Bakkal biraz şaşkın bir adama bir de bana baktı ve doldurdu şişeyi.
“Hadi kızım” dedi adam; “Doğru eve. Ama dikkatli yürü”.
Çocuk adamın yüzüne sevgiyle ve minnetle baktı.
Dayak yemesi ihtimali vardı, kurtulmuştu.
Bense, sarsılmıştım. Adamın yaptığını ben düşünmemiştim…
Oysa ben zaman zaman, merhametten, yardımdan, iyilikten bahseden konuşmalar yapardım. Böyle konuşmaları dinlediğim de çok olmuştur.
Yapmadım, yapamadım düşünememiştim bile…
İşte bak, dedim kendi kendime; yardımdan iyilikten bahsetmek iyidir de, daha iyisi bu. “İnsan insanın aynasıdır” demişler. Bak bakalım aynaya…
Adama gıpta etmek mi? Üzülmek mi? Utanmak mı? Yoksa hepsi birden mi?
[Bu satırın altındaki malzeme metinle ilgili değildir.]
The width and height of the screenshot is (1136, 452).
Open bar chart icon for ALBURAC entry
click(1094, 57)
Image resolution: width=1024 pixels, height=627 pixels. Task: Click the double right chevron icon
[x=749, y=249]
Hatırladıkça içim burkulur.
“Yunus Emre der Hoca
İstersen var bin Hacca
Hepsinden eyice
Bir gönüle girmektir.”
FERRUH BOZBEYLİ’nin biyografisi
1927 yılında Kahramanmaraş’ın Pazarcık İlçesi’nde dünyaya geldi. Babasının memuriyeti sebebiyle ilk ve orta öğrenimini İslahiye, İskenderun ve Antakya’da tamamladı. İstanbul Üniversitesi Hukuk Fakültesi’nden 1957’de mezun oldu.
1961 yılına kadar İstanbul’da avukatlık yaptı. 27 Mayıs askerî darbesinde Yassıada mahkûmlarının avukatlarından biri olarak vazife aldı. 1961 Genel Seçimleri’nde ise Adalet Partisi (AP)’den İstanbul milletvekili seçildi.
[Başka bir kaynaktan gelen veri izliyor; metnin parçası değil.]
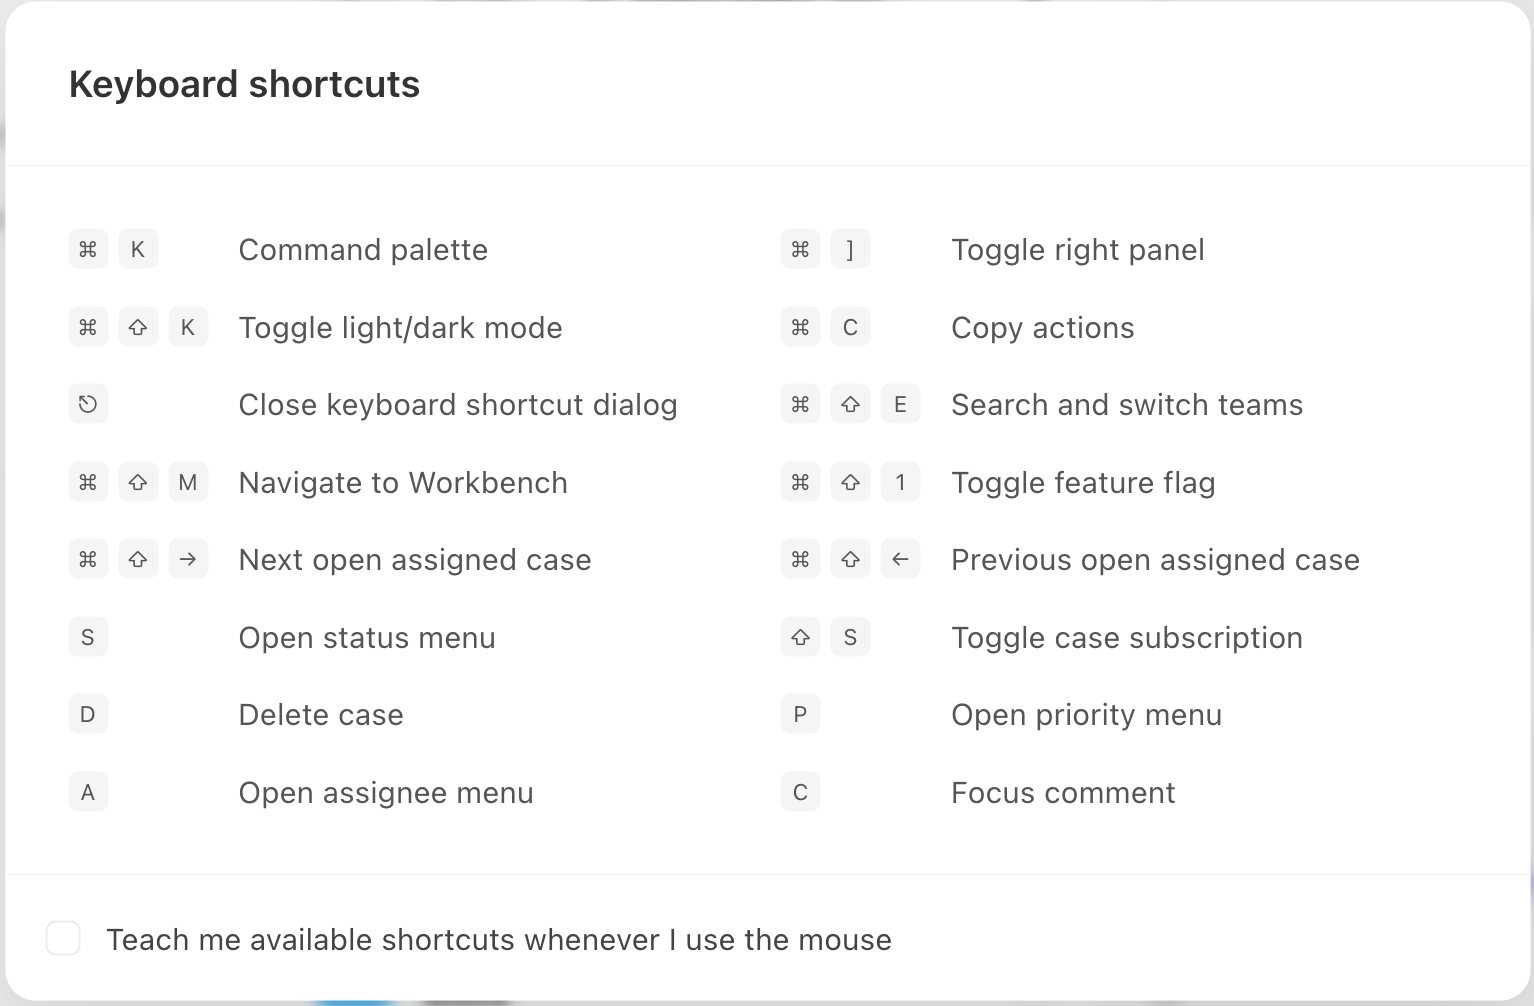Click the Focus comment shortcut label
Image resolution: width=1534 pixels, height=1006 pixels.
(1063, 793)
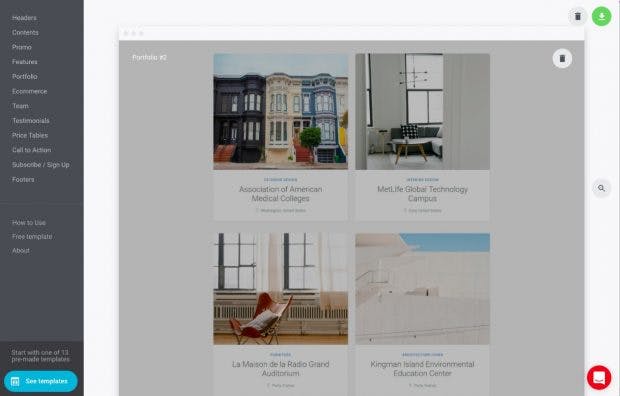This screenshot has width=620, height=396.
Task: Click the colorful row houses thumbnail
Action: coord(281,112)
196l-1962 yıllarında Adalet Partisi Meclis Grubu Başkan Vekili, 1962-1965 yıllarında üç dönem Türkiye Büyük Millet Meclisi (TBMM) Başkan Vekili, 1965-1970 arasında yine üç dönem TBMM Başkanı olarak hizmet verdi.
AP Genel Başkanı Süleyman Demirel ile anlaşmazlığa düştüğünden, 19 Ekim 1970’de TBMM Başkanlığı görevinden istife etti. 13 Kasım 1970’de de, milletvekili olan 41 arkadaşı ile birlikte AP’den istifa etti. Arkadaşlarıyla birlikte Demokratik Parti’yi kurdu.
1970-1978 yılları arasında sekiz yıl Demokratik Parti Genel Başkanlığı’nda bulundu. 1973 seçimlerinde Demokratik Parti İstanbul milletvekili seçildi. Kuruluşundan itibaren partiye genel başkanlık yapan Ferruh Bozbeyli, partisinin yalnızca bir milletvekili seçilmesi sebebiyle, seçim başarısızlığını üstlenerek genel başkanlıktan ve partiden 16 Mayıs 1978’de istifa ederek siyasî hayattan çekildi.
Yayınlanmış Kitapları:
Demokratik Sağ: Dergâh Yayınları, İstanbul, 1976. Birinci Cemre-Siyasî Hikâyeler: Selçuklu Yayınları, İstanbul-1977. Alaca Siyaset-Siyasî Hikâyeler: Babıâli Kültür Yayıncılığı, İstanbul-2000.
Ayrıca İhsan Dağı ve Fatih Uğur’un Ferruh Bozbeyli ile yaptığı nehir röportaj, kitap hâlinde yayınlanmıştır. Yalnız Demokrat / Ferruh Bozbeyli Kitabı: Timaş Yayınları, İstanbul-2009.
Ferruh Bozbeyli; evli iki erkek evlat babasıdır.